Une phase transitoire ?

L’utilisation du New Age comme un outil semble parfois être un mode transitoire, étant donné que cela correspond pour des jeunes à une période difficile de leur vie, souvent entre la fin des études et l’entrée dans la vie active. Le New Age leur fournit alors des revenus de substitution, et leur permet de se créer un cercle social et professionnel. Les professions de la nouvelle conscience semblent particulièrement appropriées dans la mesure où elles ne demandent souvent qu’un investissement matériel minimum – sauf pour ce qui est de la formation – et où elles offrent reconnaissance et gratification sociale, dans la perspective d’atteindre un niveau de vie élevé en touchant une clientèle riche et nombreuse.

Deux des personnes interviewées semblent correspondre à ce schéma : des jeunes femmes d’une vingtaine d’années qui gagnent leur vie grâce au New Age : Kestrel est instructrice dans la méthode Pilates, Carola est masseuse. Leurs activités leur fournissent des revenus suffisants, mais surtout un espoir d’enrichissement grâce à leur clientèle aisée. Leur niveau d’éducation et le statut social de leurs familles les rattacheraient plutôt à la catégorie des « acteurs » ; cependant l’incertitude de leur situation actuelle, ainsi que leur conception du monde les identifient à la catégorie des « utilisateurs » : croyances très éclectiques, syncrétisme prononcé, goût pour l’occulte et les explications « spirituelles » des choses, absence de discrimination voire de discernement.

Pour ces jeunes, l’ « utilisation » du New Age est temporaire : si leur engagement dans la nouvelle conscience perdure, à terme leur statut socio-économique ainsi que leurs préoccupations sont voués à se modifier, en sorte qu’ils deviendront des praticiens (« acteurs » du New Age) ; si leur « plan de carrière » échoue, notamment sous la pression du passage dans la vie active, ces personnes se réorienteront vers des professions plus classiques.

Le New Age représente une filière prospère, mais qui ne tient pas toujours ses promesses : les praticiens plus âgés ont la plupart du temps des revenus stables, mais modestes. Pour certains, le New Age semble proposer une source de revenus faciles. Par exemple, au cours d’une séance de présentation de l’auto-hypnose* à « The Institute of Thought », Judith, une femme d’âge mûr se présente ainsi :

‘I wanted to start a practice in massage, but it takes they say about 1000 hours of massage before you can actually open up your own business… and err… I kind of was looking for err… something that wouldn’t take as long, cause… like, I don’t see myself going in for that long of taking classes.’

Ce qui fonctionne au niveau des praticiens est également vrai pour les simples participants. En effet, le New Age promet l’accès à la richesse matérielle grâce au travail de l’énergie, il explique, donne du sens, et propose de trouver une solution aux situations difficiles (telles que le chômage, la maladie, le handicap). Sa croyance dans la capacité d’évolution absolue de l’homme en font une religion de l’espoir pour les personnes les plus défavorisées. C. Ellison et D. Mears notent à ce sujet : « persons who are unemployed, disabled, or laid off are more likely to purchase New Age materials ». 500

Il semble cependant qu’il ne soit pas si aisé de faire fortune grâce au New Age, et ce en dépit de l’image popularisée par quelques-uns des porte-parole les plus célèbres (Deepak Chopra, par exemple). En effet, pour les praticiens la réussite demeure conditionnée à un véritable talent et un travail de qualité (qui permet d’acquérir une certaine renommée grâce au bouche-à-oreille), ou à un solide sens des affaires et du commerce. La « sélection naturelle » joue d’autant plus que les candidats sont nombreux. En effet, ces professions combinent pour les New Agers le succès matériel, spirituel et social.

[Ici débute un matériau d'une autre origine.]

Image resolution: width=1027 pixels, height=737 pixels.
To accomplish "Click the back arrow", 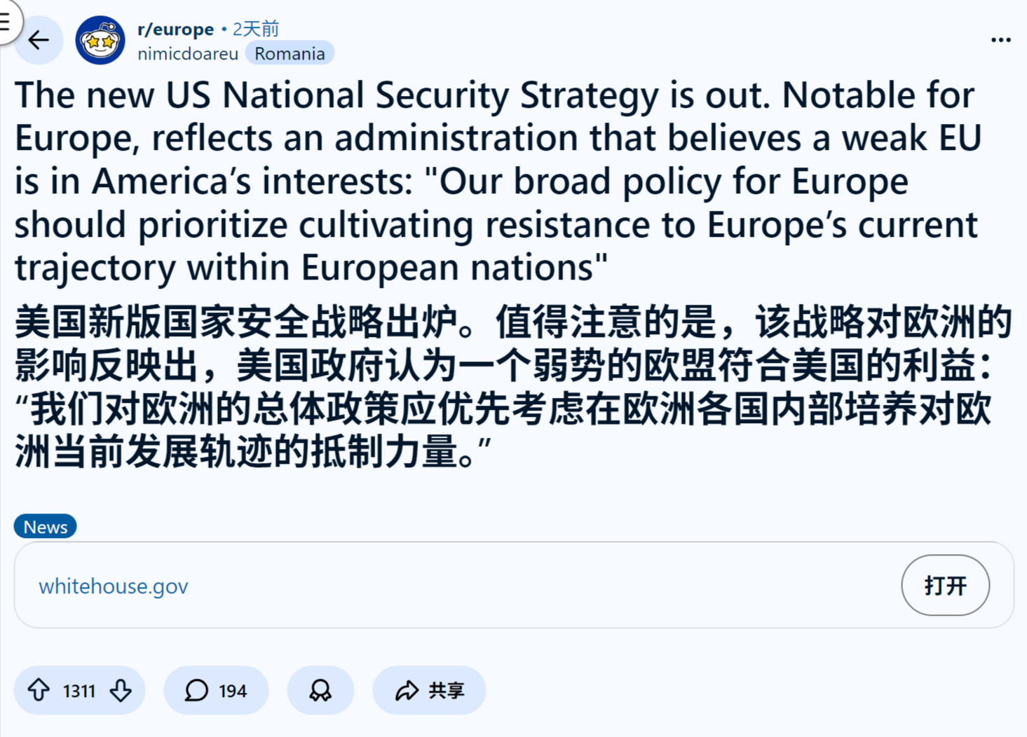I will pyautogui.click(x=39, y=41).
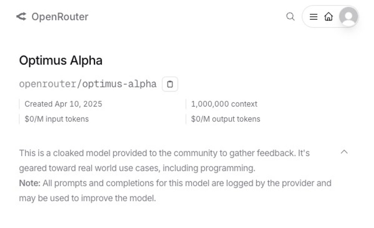The width and height of the screenshot is (374, 228).
Task: Click the OpenRouter wordmark text
Action: pyautogui.click(x=60, y=17)
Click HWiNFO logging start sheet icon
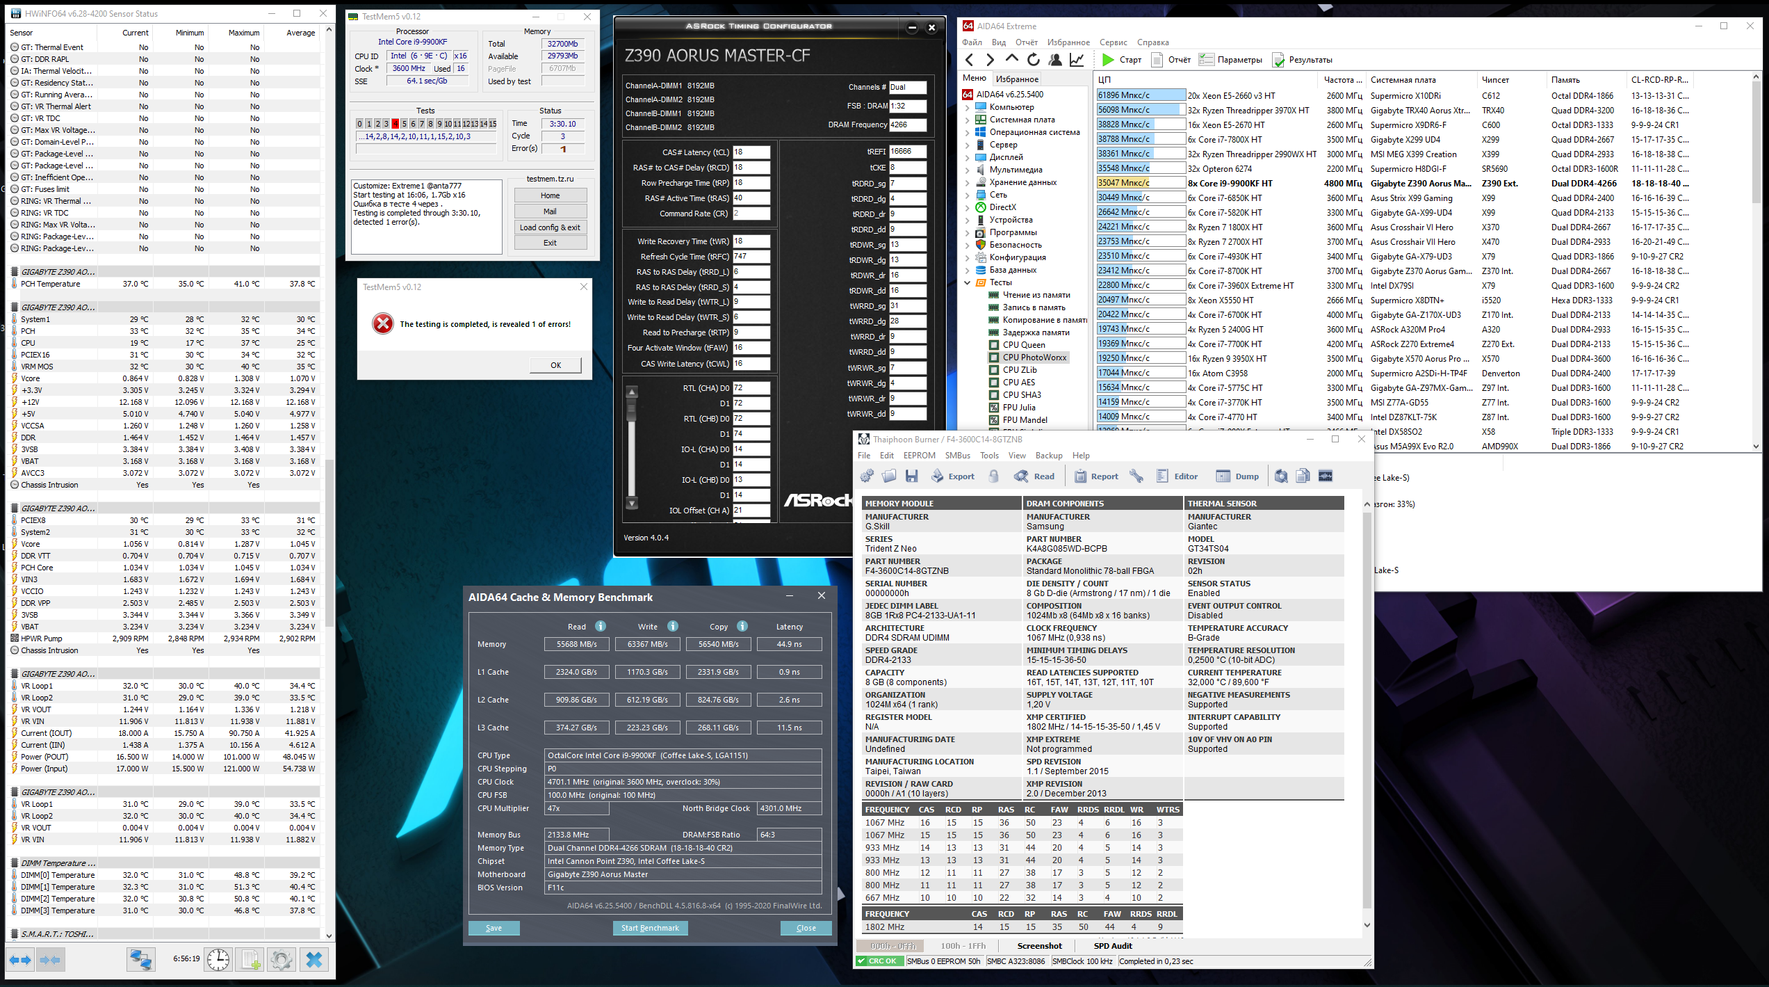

Pour d’autres membres de la nouvelle spiritualité, le New Age permet d’accéder à des formes de connaissance et d’expression culturelle qui leur seraient habituellement inaccessibles. Deidre, par exemple, n’aurait sans doute eu ni les ressources, ni l’idée de se tourner vers le monde de l’art et de la peinture en particulier, si elle n’avait pas été autant impliquée dans la communauté New Age de San Diego, où elle officie comme clairvoyante.

Notes
500.

C. Ellison et D. Mears, “Who Buys New Age Materials?”, p. 6.